Ghanaian media personality

Peter Ekpe Mawuli, known as Abro, is a Ghanaian media personality, film producer, entertainment pundit, and political communicator. He is known for commentary on Ghanaian entertainment and political issues across media platforms.

He has also been associated with Ghana’s film industry and political communication activities within the New Patriotic Party.

== Media and entertainment ==
Mawuli has participated in Ghanaian media commentary focused on entertainment and public affairs. He has been described in media reports as a commentator on music industry issues and artist performance standards.
He has publicly expressed views supporting Shatta Wale as a leading figure in Ghanaian music.

== Film industry involvement ==
He has been linked to commentary on Ghana’s film industry and policy discussions related to creative arts development. In public statements, he has engaged in discussions involving funding and development of film infrastructure projects.
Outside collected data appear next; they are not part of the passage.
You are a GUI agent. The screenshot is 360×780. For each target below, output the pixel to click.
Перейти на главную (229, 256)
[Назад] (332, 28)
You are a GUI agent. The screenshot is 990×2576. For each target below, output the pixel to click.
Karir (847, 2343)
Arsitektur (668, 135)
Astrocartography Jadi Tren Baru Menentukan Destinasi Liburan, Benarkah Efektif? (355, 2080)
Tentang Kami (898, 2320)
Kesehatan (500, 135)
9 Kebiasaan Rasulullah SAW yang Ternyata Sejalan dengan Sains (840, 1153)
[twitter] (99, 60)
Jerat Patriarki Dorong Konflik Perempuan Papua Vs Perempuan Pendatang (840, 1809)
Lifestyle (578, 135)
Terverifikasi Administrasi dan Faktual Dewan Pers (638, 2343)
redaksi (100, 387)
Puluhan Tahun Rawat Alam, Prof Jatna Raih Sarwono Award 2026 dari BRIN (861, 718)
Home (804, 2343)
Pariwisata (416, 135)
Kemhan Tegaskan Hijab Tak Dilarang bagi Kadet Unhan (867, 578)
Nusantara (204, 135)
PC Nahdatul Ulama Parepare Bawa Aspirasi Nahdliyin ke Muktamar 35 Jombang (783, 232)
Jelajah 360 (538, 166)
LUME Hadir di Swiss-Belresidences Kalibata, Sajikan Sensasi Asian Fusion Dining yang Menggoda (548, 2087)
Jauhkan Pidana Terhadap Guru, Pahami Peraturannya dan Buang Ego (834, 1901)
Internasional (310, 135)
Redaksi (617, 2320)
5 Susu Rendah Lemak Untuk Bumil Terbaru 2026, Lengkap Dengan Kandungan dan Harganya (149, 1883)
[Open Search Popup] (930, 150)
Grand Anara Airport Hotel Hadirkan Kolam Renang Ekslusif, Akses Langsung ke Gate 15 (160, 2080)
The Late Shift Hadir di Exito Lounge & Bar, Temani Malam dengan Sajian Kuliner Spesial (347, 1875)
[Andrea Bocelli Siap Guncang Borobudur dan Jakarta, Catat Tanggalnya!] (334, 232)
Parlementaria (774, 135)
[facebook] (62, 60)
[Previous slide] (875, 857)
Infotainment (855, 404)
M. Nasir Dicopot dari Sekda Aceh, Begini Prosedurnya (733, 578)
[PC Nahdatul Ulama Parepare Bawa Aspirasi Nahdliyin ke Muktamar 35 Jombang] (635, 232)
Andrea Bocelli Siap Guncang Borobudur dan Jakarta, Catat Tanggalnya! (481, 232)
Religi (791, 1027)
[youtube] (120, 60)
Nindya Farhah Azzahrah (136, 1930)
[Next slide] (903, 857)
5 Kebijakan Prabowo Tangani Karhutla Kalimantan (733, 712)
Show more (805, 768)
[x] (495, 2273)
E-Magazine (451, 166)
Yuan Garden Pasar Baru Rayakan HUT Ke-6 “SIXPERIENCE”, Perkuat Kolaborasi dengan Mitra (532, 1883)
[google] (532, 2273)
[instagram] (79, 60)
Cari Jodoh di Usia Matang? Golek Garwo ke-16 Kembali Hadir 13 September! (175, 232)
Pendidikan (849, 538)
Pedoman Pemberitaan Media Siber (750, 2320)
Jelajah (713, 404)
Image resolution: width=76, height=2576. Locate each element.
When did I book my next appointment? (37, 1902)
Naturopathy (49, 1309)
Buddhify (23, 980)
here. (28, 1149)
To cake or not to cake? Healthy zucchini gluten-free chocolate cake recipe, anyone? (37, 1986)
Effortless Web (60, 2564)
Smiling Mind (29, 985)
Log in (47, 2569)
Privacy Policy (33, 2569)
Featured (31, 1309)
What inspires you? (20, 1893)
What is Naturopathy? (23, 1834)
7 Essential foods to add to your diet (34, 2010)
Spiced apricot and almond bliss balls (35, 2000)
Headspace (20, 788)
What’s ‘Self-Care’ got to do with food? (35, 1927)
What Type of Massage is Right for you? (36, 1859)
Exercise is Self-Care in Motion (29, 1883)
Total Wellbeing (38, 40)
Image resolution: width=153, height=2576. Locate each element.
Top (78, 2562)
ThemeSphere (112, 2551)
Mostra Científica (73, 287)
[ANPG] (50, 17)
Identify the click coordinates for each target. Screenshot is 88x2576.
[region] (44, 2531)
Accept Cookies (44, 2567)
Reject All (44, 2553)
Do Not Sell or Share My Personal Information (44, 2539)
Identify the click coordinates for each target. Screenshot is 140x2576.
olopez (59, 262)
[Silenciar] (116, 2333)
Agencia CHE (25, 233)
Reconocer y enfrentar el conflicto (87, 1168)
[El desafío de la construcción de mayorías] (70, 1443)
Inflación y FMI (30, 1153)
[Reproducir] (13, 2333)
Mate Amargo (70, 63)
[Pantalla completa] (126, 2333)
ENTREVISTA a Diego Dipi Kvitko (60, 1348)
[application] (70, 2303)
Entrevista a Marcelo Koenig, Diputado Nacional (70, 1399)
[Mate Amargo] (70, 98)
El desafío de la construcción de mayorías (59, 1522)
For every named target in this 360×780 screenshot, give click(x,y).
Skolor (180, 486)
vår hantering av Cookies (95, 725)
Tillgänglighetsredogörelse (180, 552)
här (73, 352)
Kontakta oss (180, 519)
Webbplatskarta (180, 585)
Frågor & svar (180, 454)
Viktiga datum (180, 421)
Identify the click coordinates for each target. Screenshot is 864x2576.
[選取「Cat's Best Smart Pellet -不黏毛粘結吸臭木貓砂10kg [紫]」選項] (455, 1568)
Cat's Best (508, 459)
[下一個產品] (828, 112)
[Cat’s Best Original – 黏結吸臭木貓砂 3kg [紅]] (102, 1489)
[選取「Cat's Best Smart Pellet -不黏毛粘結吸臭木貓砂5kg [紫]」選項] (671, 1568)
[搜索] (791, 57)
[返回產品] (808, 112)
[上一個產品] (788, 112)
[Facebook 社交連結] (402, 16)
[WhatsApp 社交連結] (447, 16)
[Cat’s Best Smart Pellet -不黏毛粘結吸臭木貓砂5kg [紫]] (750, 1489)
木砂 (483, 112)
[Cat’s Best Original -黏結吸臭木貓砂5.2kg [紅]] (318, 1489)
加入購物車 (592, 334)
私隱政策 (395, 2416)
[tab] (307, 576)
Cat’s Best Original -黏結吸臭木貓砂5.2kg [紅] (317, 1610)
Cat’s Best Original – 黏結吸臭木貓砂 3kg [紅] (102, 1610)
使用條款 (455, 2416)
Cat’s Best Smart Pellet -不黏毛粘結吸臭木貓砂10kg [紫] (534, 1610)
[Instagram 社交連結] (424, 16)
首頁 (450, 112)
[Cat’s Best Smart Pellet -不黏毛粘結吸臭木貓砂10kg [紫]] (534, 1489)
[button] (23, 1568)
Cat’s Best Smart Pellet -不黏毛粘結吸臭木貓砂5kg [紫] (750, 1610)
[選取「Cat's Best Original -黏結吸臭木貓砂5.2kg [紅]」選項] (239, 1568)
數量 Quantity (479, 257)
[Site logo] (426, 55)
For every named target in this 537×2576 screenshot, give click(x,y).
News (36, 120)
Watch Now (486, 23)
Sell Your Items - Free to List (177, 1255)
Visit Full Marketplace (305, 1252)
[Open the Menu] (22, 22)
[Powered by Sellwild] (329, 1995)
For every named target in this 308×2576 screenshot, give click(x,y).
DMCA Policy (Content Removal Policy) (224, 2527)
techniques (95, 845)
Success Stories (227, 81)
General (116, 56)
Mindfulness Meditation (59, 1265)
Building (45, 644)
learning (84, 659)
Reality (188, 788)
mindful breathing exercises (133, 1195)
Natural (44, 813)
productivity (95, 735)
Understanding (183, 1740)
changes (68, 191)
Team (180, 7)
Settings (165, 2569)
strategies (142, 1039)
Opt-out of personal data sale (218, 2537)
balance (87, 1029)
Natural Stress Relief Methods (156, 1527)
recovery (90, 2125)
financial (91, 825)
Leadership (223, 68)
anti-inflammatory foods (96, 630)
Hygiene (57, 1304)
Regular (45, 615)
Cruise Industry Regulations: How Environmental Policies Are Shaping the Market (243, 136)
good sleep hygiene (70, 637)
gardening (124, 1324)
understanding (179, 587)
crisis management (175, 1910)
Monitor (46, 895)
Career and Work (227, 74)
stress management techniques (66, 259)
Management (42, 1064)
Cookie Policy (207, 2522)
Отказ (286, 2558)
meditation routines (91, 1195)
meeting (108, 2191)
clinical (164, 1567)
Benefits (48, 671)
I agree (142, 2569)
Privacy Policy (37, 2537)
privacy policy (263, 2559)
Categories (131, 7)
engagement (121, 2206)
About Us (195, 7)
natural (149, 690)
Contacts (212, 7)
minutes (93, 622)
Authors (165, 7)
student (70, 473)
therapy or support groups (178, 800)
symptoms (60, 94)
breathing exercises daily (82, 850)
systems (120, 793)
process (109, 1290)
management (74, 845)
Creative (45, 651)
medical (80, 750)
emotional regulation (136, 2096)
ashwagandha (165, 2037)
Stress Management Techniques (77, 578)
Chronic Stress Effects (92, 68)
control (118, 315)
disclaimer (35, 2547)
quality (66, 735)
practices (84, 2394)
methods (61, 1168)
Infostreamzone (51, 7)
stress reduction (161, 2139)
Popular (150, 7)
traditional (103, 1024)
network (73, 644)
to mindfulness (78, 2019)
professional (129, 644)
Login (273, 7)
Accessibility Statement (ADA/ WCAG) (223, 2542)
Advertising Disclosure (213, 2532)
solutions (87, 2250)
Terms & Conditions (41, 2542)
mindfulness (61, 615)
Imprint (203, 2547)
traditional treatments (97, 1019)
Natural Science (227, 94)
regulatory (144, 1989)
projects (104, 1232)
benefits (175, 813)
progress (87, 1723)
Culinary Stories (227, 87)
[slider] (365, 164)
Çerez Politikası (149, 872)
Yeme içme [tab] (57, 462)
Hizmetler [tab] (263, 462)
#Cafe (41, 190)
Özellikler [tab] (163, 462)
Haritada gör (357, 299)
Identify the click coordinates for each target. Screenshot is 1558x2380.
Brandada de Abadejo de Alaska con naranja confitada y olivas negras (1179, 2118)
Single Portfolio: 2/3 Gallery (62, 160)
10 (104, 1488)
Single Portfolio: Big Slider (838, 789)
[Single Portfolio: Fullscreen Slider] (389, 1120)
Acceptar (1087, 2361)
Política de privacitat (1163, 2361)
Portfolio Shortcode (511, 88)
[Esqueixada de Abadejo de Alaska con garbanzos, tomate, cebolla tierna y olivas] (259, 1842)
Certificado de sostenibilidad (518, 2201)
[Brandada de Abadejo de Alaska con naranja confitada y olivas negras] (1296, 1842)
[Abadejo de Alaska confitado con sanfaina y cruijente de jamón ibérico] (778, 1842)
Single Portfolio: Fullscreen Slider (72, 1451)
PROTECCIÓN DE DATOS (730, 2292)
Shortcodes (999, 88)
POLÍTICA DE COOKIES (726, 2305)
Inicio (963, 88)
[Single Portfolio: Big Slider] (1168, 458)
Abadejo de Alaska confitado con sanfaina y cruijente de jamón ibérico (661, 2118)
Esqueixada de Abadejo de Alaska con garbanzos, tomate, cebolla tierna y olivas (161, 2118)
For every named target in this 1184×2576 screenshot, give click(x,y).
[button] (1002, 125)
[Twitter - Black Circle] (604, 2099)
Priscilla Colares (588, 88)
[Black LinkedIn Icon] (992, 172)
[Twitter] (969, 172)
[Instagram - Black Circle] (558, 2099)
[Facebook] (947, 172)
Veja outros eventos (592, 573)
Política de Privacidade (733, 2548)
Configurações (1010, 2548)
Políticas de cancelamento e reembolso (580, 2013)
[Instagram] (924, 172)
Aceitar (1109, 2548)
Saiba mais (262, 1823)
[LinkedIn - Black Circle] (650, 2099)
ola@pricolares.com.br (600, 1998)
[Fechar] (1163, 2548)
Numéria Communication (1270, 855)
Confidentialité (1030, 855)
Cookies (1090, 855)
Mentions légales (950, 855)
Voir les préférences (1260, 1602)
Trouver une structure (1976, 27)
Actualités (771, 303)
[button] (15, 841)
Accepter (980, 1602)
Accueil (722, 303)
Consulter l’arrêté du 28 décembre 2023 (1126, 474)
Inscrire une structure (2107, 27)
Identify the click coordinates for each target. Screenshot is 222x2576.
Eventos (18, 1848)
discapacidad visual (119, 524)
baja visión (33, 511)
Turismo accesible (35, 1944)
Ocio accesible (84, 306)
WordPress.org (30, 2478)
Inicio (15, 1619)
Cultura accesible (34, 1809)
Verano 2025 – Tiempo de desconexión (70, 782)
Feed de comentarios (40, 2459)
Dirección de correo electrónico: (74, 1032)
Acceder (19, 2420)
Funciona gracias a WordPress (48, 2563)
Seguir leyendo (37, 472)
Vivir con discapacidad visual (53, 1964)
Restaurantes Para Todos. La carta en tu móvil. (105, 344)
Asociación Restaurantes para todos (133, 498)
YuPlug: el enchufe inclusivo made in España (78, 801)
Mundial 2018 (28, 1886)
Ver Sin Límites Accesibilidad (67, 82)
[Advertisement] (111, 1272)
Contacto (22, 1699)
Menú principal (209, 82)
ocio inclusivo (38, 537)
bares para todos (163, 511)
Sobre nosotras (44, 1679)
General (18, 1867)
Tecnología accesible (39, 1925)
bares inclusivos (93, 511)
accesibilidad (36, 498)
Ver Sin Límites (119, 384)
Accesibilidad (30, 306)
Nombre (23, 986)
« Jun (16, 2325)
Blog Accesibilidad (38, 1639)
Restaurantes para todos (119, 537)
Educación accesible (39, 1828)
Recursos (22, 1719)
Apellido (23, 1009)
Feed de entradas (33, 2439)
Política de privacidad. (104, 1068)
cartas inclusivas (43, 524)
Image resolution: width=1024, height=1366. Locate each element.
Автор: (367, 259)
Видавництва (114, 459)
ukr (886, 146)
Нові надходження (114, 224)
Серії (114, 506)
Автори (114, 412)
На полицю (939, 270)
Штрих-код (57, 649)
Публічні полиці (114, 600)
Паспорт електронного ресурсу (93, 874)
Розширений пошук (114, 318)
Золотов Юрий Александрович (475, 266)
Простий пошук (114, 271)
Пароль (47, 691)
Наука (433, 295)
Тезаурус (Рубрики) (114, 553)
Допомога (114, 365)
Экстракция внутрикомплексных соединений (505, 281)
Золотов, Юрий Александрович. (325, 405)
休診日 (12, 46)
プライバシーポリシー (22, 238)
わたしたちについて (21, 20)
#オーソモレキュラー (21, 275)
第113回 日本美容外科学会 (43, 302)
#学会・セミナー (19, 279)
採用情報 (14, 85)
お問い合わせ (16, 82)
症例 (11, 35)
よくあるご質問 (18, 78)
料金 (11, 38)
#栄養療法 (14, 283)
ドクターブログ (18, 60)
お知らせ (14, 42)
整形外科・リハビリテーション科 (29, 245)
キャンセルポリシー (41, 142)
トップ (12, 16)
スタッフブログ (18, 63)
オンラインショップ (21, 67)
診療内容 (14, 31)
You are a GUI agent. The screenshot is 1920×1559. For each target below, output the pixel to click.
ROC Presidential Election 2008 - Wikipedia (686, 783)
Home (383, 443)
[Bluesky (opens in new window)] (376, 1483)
== Political involvement ==
Mawuli has been associated with political commentary within Ghana’s New Patriotic Party environment. He has appeared in media discussions addressing political leadership and party-related developments.

== Public commentary ==
He is known for commentary on Ghana’s entertainment industry, including public criticism of judicial and institutional decisions affecting public figures.
His statements on musicians and entertainment policy have generated public discussion in Ghanaian media.

== Reception ==
His commentary has been reported in entertainment and political news coverage, often generating public debate on social media and radio discussions.